State how many lines in the entries below hold the word "info", with nothing besides the number.

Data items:
-.-.-
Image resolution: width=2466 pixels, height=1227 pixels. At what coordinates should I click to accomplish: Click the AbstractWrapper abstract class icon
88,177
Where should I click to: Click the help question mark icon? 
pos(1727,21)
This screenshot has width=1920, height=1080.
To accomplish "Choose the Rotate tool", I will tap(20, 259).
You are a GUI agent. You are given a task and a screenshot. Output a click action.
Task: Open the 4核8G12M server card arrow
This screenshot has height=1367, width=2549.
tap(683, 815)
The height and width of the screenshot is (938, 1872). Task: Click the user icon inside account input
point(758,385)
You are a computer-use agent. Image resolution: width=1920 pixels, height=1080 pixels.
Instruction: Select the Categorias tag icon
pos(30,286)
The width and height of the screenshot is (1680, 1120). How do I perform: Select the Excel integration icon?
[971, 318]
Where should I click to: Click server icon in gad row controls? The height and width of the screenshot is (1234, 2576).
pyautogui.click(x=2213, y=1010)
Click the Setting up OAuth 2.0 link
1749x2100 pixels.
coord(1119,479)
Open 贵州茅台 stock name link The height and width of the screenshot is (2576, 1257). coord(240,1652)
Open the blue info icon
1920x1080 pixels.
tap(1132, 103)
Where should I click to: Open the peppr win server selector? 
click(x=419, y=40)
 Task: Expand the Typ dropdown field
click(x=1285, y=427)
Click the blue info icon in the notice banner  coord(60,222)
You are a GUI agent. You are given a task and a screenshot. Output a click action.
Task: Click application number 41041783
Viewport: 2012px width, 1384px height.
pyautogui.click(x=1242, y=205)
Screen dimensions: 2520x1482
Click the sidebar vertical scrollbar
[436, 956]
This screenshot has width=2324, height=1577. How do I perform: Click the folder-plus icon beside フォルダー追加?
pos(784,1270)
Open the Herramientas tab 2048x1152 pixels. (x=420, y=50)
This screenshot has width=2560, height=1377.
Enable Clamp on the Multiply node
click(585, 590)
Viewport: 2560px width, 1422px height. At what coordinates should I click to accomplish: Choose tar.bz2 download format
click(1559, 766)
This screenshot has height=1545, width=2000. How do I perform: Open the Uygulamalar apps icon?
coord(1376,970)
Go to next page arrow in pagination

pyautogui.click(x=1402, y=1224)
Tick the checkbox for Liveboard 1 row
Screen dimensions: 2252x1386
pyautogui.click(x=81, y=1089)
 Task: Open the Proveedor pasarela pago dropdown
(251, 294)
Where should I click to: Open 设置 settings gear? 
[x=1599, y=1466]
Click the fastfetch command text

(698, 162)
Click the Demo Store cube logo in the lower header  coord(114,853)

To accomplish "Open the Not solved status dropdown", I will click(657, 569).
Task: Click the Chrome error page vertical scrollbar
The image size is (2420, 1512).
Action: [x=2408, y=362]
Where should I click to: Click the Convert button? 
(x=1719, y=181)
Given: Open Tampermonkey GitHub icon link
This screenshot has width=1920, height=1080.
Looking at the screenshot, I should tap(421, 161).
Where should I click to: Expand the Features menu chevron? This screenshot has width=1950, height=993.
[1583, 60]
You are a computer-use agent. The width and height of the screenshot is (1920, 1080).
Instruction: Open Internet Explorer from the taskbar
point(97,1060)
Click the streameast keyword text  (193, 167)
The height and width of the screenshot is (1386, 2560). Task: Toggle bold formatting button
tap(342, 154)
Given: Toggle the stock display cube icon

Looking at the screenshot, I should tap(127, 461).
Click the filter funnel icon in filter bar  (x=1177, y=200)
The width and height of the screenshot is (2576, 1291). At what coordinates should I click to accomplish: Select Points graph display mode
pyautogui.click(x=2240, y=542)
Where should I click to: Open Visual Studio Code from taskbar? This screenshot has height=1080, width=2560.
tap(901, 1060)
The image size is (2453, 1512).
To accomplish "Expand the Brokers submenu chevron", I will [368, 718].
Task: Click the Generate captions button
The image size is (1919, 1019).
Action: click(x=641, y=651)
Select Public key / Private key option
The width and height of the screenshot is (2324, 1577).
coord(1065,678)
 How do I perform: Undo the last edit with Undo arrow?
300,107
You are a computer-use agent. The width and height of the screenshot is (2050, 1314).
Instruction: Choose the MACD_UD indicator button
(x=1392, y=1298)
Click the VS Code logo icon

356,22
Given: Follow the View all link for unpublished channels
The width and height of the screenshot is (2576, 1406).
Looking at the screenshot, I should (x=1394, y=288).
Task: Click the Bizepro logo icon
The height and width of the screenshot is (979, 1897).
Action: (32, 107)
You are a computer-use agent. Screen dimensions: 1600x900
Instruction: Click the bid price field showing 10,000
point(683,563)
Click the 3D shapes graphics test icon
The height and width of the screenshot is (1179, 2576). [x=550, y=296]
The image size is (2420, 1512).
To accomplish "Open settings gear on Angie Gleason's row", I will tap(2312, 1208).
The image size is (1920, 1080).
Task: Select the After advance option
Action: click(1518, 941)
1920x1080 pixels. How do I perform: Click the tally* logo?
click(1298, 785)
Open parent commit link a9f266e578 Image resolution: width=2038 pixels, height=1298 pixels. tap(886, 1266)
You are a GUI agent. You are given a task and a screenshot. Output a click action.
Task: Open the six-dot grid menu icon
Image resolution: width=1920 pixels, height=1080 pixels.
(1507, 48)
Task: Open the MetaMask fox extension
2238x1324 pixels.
-.-.-
(Answer box) 2